Object Type Description
NetUIHWND Objects with the window class NetUIHWND.
Vfp* Objects whose window class begins with Vfp.
XTPReport;@text=My Report Objects with the window class XTPReport and caption My Report.
*;@text=My Report Objects with the caption My Report and any window class.
*;@text=*Report Objects whose caption ends with Report.
* All objects. (Not recommended for performance reasons.
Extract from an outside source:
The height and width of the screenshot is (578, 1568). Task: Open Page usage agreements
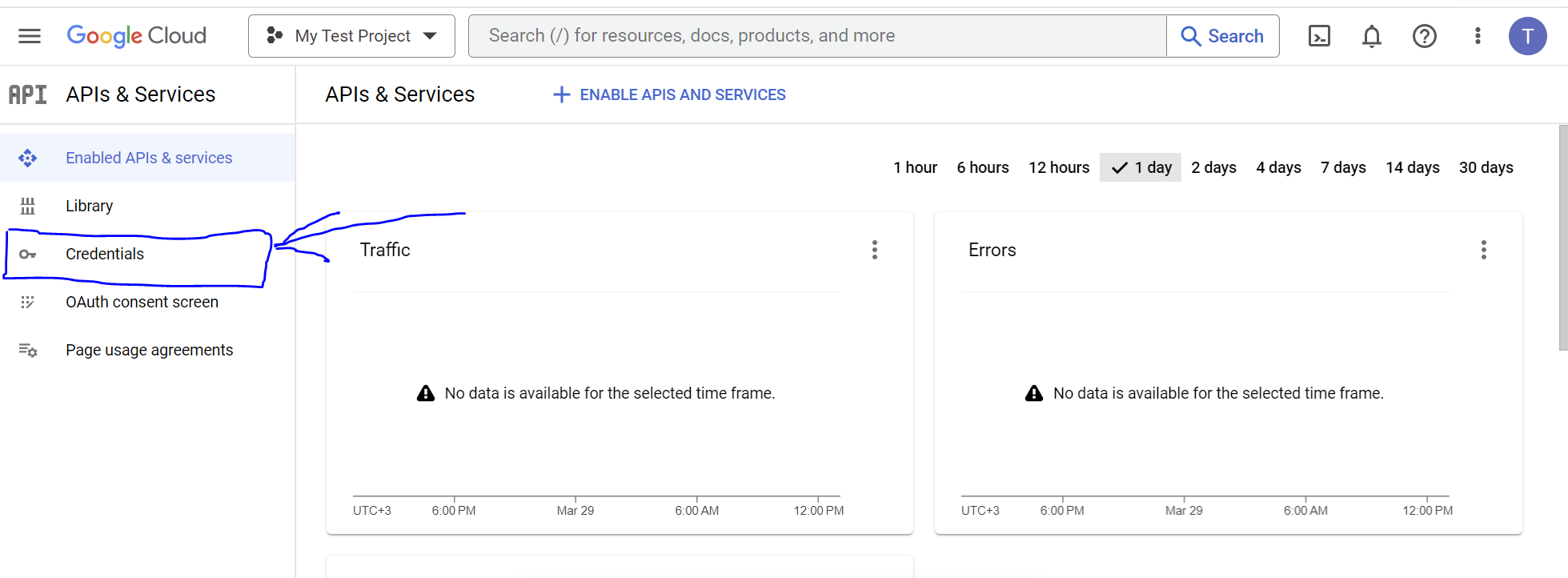pos(149,351)
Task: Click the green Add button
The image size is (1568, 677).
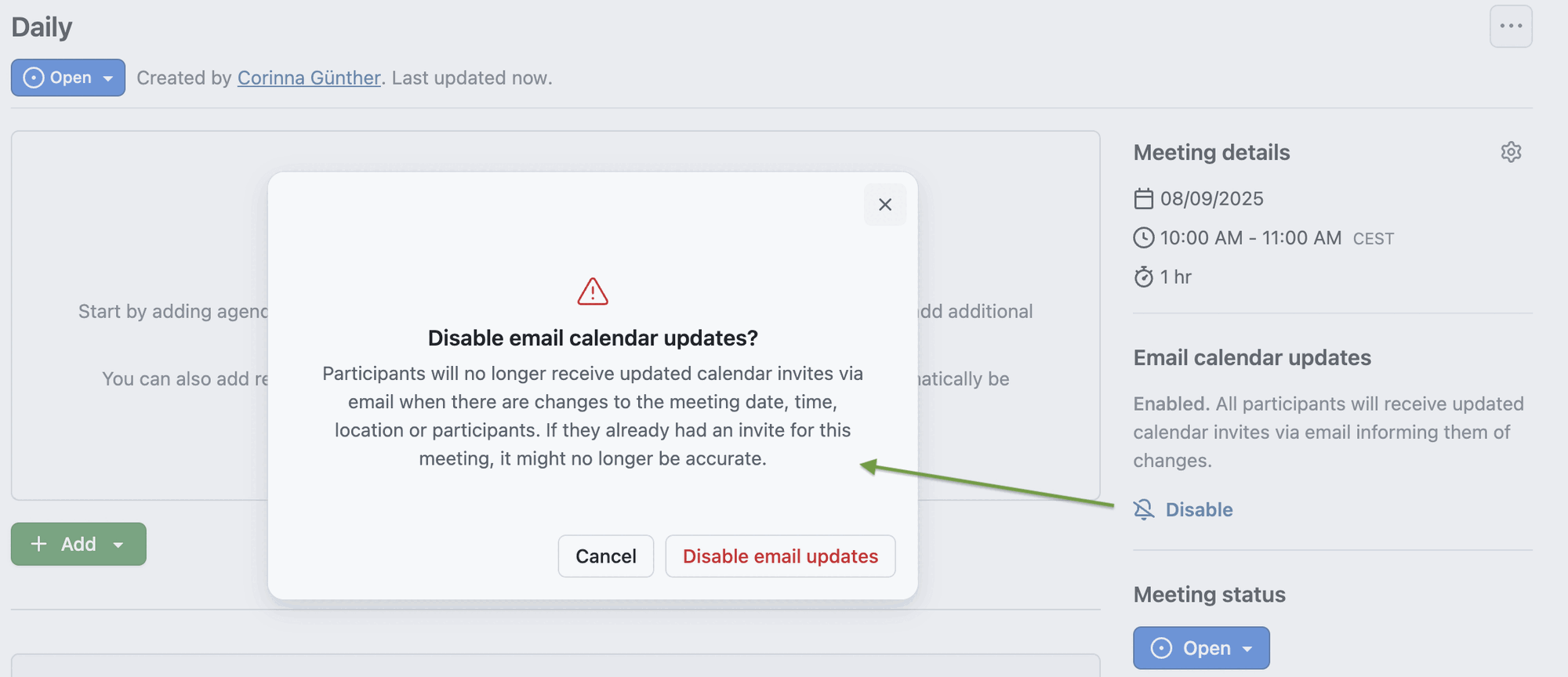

Prefer specific object types.)
Customizing MSAA Object Types at Design Time

Currently, there is no direct way to customize MSAA object types at design time, but you can use this workaround:

  1. Create a dummy test with the code like the following one (this example is for MSTest):

    C#

    [TestMethod]
    public void MSAATest()
    {
      // Add your custom object types here
      Driver.Options.MSAA.AddWindow("object type 1");
      Driver.Options.MSAA.AddWindow("object type 2");

    }

    Visual Basic .NET

    <TestMethod()>
    Public Sub MSAATest()
      ' Add your custom object types here
      Driver.Options.MSAA.AddWindow("object type 1")
      Driver.Options.MSAA.AddWindow("object type 2")

    End Sub

    Java

    @Test
    public void MSAATest() throws Exception{
      // Add your custom object types here
      driver.getOptions().getMSAA().addWindow("object type 1");
      driver.getOptions().getMSAA().addWindow("object type 2");

    }

  2. Run the test.

  3. Changes in options will be effective throughout the test run.

  4. After the test run is over, open UI Spy and examine the object tree (refresh the object tree, if needed).

  5. UI Spy will apply the new setting. You will be able to explore your custom objects and generate identification code for them.

Changes in options will remain effective until you start another test.